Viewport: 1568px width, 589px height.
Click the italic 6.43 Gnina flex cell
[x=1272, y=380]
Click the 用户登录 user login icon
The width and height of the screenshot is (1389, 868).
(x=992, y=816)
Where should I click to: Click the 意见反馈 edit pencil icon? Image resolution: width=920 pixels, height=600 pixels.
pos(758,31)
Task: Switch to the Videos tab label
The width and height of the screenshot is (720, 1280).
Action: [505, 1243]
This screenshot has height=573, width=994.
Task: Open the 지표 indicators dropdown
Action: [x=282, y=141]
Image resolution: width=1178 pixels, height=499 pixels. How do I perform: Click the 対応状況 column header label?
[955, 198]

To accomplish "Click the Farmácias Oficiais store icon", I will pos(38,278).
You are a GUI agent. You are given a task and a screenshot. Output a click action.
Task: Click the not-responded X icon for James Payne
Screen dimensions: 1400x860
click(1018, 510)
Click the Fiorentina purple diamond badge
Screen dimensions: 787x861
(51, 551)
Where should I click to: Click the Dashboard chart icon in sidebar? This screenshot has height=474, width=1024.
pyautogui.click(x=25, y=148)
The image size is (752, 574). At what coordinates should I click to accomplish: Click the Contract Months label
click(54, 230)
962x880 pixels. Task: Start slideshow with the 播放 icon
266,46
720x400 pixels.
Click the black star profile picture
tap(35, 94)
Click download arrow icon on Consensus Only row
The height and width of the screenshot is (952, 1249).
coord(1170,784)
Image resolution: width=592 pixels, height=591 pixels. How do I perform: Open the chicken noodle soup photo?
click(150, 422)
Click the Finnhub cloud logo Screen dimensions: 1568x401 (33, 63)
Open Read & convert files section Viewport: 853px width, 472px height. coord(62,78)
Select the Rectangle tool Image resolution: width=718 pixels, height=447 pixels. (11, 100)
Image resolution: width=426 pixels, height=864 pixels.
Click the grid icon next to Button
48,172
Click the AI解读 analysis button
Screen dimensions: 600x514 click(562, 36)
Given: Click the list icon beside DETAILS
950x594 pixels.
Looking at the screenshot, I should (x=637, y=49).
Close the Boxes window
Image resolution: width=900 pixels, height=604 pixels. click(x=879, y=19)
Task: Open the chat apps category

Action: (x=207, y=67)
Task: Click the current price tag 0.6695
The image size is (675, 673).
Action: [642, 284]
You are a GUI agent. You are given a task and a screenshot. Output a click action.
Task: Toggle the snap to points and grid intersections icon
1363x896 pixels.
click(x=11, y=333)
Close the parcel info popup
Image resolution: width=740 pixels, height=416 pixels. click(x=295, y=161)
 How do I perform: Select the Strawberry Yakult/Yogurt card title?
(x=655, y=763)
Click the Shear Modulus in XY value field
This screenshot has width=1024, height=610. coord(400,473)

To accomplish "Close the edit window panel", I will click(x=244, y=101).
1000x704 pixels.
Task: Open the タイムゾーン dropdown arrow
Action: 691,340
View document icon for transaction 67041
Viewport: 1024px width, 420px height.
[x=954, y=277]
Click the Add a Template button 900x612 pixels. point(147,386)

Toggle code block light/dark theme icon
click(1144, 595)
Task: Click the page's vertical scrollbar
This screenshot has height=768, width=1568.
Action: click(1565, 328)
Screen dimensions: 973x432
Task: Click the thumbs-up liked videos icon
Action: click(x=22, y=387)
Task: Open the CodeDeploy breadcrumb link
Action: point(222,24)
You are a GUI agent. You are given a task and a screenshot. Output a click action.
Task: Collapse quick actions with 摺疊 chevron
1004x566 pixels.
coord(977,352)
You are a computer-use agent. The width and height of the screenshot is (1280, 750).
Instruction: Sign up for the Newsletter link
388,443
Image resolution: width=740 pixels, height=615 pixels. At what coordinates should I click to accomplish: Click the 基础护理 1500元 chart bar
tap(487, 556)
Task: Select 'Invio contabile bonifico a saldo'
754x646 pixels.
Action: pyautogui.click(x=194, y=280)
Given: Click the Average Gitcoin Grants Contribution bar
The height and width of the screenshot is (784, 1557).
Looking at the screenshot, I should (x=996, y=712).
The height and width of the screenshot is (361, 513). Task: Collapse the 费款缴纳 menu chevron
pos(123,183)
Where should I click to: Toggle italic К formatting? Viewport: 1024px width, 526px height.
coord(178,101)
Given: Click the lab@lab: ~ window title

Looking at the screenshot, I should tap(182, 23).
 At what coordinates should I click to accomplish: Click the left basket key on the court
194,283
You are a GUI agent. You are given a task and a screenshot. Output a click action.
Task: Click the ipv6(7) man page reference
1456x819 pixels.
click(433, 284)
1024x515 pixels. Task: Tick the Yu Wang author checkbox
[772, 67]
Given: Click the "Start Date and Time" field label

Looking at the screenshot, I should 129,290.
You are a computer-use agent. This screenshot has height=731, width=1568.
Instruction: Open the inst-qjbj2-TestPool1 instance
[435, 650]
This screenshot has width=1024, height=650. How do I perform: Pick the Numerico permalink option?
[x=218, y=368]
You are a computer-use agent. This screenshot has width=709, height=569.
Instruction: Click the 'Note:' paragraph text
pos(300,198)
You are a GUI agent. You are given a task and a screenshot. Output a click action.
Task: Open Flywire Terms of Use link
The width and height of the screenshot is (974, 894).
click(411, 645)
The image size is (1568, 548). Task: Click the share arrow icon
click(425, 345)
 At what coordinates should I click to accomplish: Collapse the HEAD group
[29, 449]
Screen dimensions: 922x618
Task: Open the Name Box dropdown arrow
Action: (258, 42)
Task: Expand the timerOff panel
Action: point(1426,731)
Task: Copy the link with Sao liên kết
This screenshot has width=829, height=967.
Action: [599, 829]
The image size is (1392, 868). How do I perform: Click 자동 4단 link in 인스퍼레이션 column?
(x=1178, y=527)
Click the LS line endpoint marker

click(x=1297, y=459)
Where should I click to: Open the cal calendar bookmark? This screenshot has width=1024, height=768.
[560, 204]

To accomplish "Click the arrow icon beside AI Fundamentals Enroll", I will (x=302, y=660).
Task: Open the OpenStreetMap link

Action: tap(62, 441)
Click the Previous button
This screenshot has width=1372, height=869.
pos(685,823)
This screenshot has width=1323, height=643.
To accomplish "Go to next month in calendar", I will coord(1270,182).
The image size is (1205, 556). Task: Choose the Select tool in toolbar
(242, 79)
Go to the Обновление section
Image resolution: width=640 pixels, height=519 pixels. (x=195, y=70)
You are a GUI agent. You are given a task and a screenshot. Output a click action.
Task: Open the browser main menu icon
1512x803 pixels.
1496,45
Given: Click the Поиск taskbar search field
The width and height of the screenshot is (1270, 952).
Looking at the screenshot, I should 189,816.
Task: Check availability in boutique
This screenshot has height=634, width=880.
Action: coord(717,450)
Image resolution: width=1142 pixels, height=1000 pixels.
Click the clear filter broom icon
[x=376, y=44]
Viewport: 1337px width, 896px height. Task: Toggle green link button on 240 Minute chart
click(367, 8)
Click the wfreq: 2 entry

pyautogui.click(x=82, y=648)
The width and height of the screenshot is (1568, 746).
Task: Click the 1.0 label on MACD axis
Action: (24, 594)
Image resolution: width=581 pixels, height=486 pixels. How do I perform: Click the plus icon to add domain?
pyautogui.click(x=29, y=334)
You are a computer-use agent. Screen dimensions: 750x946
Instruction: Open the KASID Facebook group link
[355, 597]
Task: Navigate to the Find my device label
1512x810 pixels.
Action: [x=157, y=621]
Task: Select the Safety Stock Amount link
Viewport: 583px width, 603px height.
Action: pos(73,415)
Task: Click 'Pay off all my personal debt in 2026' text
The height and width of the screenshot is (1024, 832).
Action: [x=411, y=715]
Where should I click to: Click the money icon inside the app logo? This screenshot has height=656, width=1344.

::::::::::

> TASK OBJECTIVE
Reproduce every item above word for word, changing nothing.

> RESULT
Viewport: 1568px width, 589px height.
Click the italic 6.43 Gnina flex cell
[x=1272, y=380]
Click the 用户登录 user login icon
The width and height of the screenshot is (1389, 868).
(x=992, y=816)
Where should I click to: Click the 意见反馈 edit pencil icon? Image resolution: width=920 pixels, height=600 pixels.
pos(758,31)
Task: Switch to the Videos tab label
The width and height of the screenshot is (720, 1280).
Action: [505, 1243]
This screenshot has height=573, width=994.
Task: Open the 지표 indicators dropdown
Action: [x=282, y=141]
Image resolution: width=1178 pixels, height=499 pixels. How do I perform: Click the 対応状況 column header label?
[955, 198]

To accomplish "Click the Farmácias Oficiais store icon", I will pos(38,278).
You are a GUI agent. You are given a task and a screenshot. Output a click action.
Task: Click the not-responded X icon for James Payne
Screen dimensions: 1400x860
click(1018, 510)
Click the Fiorentina purple diamond badge
Screen dimensions: 787x861
(51, 551)
Where should I click to: Click the Dashboard chart icon in sidebar? This screenshot has height=474, width=1024.
pyautogui.click(x=25, y=148)
The image size is (752, 574). At what coordinates should I click to accomplish: Click the Contract Months label
click(54, 230)
962x880 pixels. Task: Start slideshow with the 播放 icon
266,46
720x400 pixels.
Click the black star profile picture
tap(35, 94)
Click download arrow icon on Consensus Only row
The height and width of the screenshot is (952, 1249).
coord(1170,784)
Image resolution: width=592 pixels, height=591 pixels. How do I perform: Open the chicken noodle soup photo?
click(150, 422)
Click the Finnhub cloud logo Screen dimensions: 1568x401 (33, 63)
Open Read & convert files section Viewport: 853px width, 472px height. coord(62,78)
Select the Rectangle tool Image resolution: width=718 pixels, height=447 pixels. (11, 100)
Image resolution: width=426 pixels, height=864 pixels.
Click the grid icon next to Button
48,172
Click the AI解读 analysis button
Screen dimensions: 600x514 click(562, 36)
Given: Click the list icon beside DETAILS
950x594 pixels.
Looking at the screenshot, I should (x=637, y=49).
Close the Boxes window
Image resolution: width=900 pixels, height=604 pixels. click(x=879, y=19)
Task: Open the chat apps category

Action: (x=207, y=67)
Task: Click the current price tag 0.6695
The image size is (675, 673).
Action: [642, 284]
You are a GUI agent. You are given a task and a screenshot. Output a click action.
Task: Toggle the snap to points and grid intersections icon
1363x896 pixels.
click(x=11, y=333)
Close the parcel info popup
Image resolution: width=740 pixels, height=416 pixels. click(x=295, y=161)
 How do I perform: Select the Strawberry Yakult/Yogurt card title?
(x=655, y=763)
Click the Shear Modulus in XY value field
This screenshot has width=1024, height=610. coord(400,473)

To accomplish "Close the edit window panel", I will click(x=244, y=101).
1000x704 pixels.
Task: Open the タイムゾーン dropdown arrow
Action: 691,340
View document icon for transaction 67041
Viewport: 1024px width, 420px height.
[x=954, y=277]
Click the Add a Template button 900x612 pixels. point(147,386)

Toggle code block light/dark theme icon
click(1144, 595)
Task: Click the page's vertical scrollbar
This screenshot has height=768, width=1568.
Action: click(1565, 328)
Screen dimensions: 973x432
Task: Click the thumbs-up liked videos icon
Action: click(x=22, y=387)
Task: Open the CodeDeploy breadcrumb link
Action: point(222,24)
You are a GUI agent. You are given a task and a screenshot. Output a click action.
Task: Collapse quick actions with 摺疊 chevron
1004x566 pixels.
coord(977,352)
You are a computer-use agent. The width and height of the screenshot is (1280, 750).
Instruction: Sign up for the Newsletter link
388,443
Image resolution: width=740 pixels, height=615 pixels. At what coordinates should I click to accomplish: Click the 基础护理 1500元 chart bar
tap(487, 556)
Task: Select 'Invio contabile bonifico a saldo'
754x646 pixels.
Action: pyautogui.click(x=194, y=280)
Given: Click the Average Gitcoin Grants Contribution bar
The height and width of the screenshot is (784, 1557).
Looking at the screenshot, I should (x=996, y=712).
The height and width of the screenshot is (361, 513). Task: Collapse the 费款缴纳 menu chevron
pos(123,183)
Where should I click to: Toggle italic К formatting? Viewport: 1024px width, 526px height.
coord(178,101)
Given: Click the lab@lab: ~ window title

Looking at the screenshot, I should tap(182, 23).
 At what coordinates should I click to accomplish: Click the left basket key on the court
194,283
You are a GUI agent. You are given a task and a screenshot. Output a click action.
Task: Click the ipv6(7) man page reference
1456x819 pixels.
click(433, 284)
1024x515 pixels. Task: Tick the Yu Wang author checkbox
[772, 67]
Given: Click the "Start Date and Time" field label

Looking at the screenshot, I should 129,290.
You are a computer-use agent. This screenshot has height=731, width=1568.
Instruction: Open the inst-qjbj2-TestPool1 instance
[435, 650]
This screenshot has width=1024, height=650. How do I perform: Pick the Numerico permalink option?
[x=218, y=368]
You are a computer-use agent. This screenshot has width=709, height=569.
Instruction: Click the 'Note:' paragraph text
pos(300,198)
You are a GUI agent. You are given a task and a screenshot. Output a click action.
Task: Open Flywire Terms of Use link
The width and height of the screenshot is (974, 894).
click(411, 645)
The image size is (1568, 548). Task: Click the share arrow icon
click(425, 345)
 At what coordinates should I click to accomplish: Collapse the HEAD group
[29, 449]
Screen dimensions: 922x618
Task: Open the Name Box dropdown arrow
Action: (258, 42)
Task: Expand the timerOff panel
Action: point(1426,731)
Task: Copy the link with Sao liên kết
This screenshot has width=829, height=967.
Action: [599, 829]
The image size is (1392, 868). How do I perform: Click 자동 4단 link in 인스퍼레이션 column?
(x=1178, y=527)
Click the LS line endpoint marker

click(x=1297, y=459)
Where should I click to: Open the cal calendar bookmark? This screenshot has width=1024, height=768.
[560, 204]

To accomplish "Click the arrow icon beside AI Fundamentals Enroll", I will (x=302, y=660).
Task: Open the OpenStreetMap link

Action: tap(62, 441)
Click the Previous button
This screenshot has width=1372, height=869.
pos(685,823)
This screenshot has width=1323, height=643.
To accomplish "Go to next month in calendar", I will coord(1270,182).
The image size is (1205, 556). Task: Choose the Select tool in toolbar
(242, 79)
Go to the Обновление section
Image resolution: width=640 pixels, height=519 pixels. (x=195, y=70)
You are a GUI agent. You are given a task and a screenshot. Output a click action.
Task: Open the browser main menu icon
1512x803 pixels.
1496,45
Given: Click the Поиск taskbar search field
The width and height of the screenshot is (1270, 952).
Looking at the screenshot, I should 189,816.
Task: Check availability in boutique
This screenshot has height=634, width=880.
Action: coord(717,450)
Image resolution: width=1142 pixels, height=1000 pixels.
Click the clear filter broom icon
[x=376, y=44]
Viewport: 1337px width, 896px height. Task: Toggle green link button on 240 Minute chart
click(367, 8)
Click the wfreq: 2 entry

pyautogui.click(x=82, y=648)
The width and height of the screenshot is (1568, 746).
Task: Click the 1.0 label on MACD axis
Action: (24, 594)
Image resolution: width=581 pixels, height=486 pixels. How do I perform: Click the plus icon to add domain?
pyautogui.click(x=29, y=334)
You are a computer-use agent. Screen dimensions: 750x946
Instruction: Open the KASID Facebook group link
[355, 597]
Task: Navigate to the Find my device label
1512x810 pixels.
Action: [x=157, y=621]
Task: Select the Safety Stock Amount link
Viewport: 583px width, 603px height.
Action: pos(73,415)
Task: Click 'Pay off all my personal debt in 2026' text
The height and width of the screenshot is (1024, 832).
Action: [x=411, y=715]
Where should I click to: Click the money icon inside the app logo? This screenshot has height=656, width=1344.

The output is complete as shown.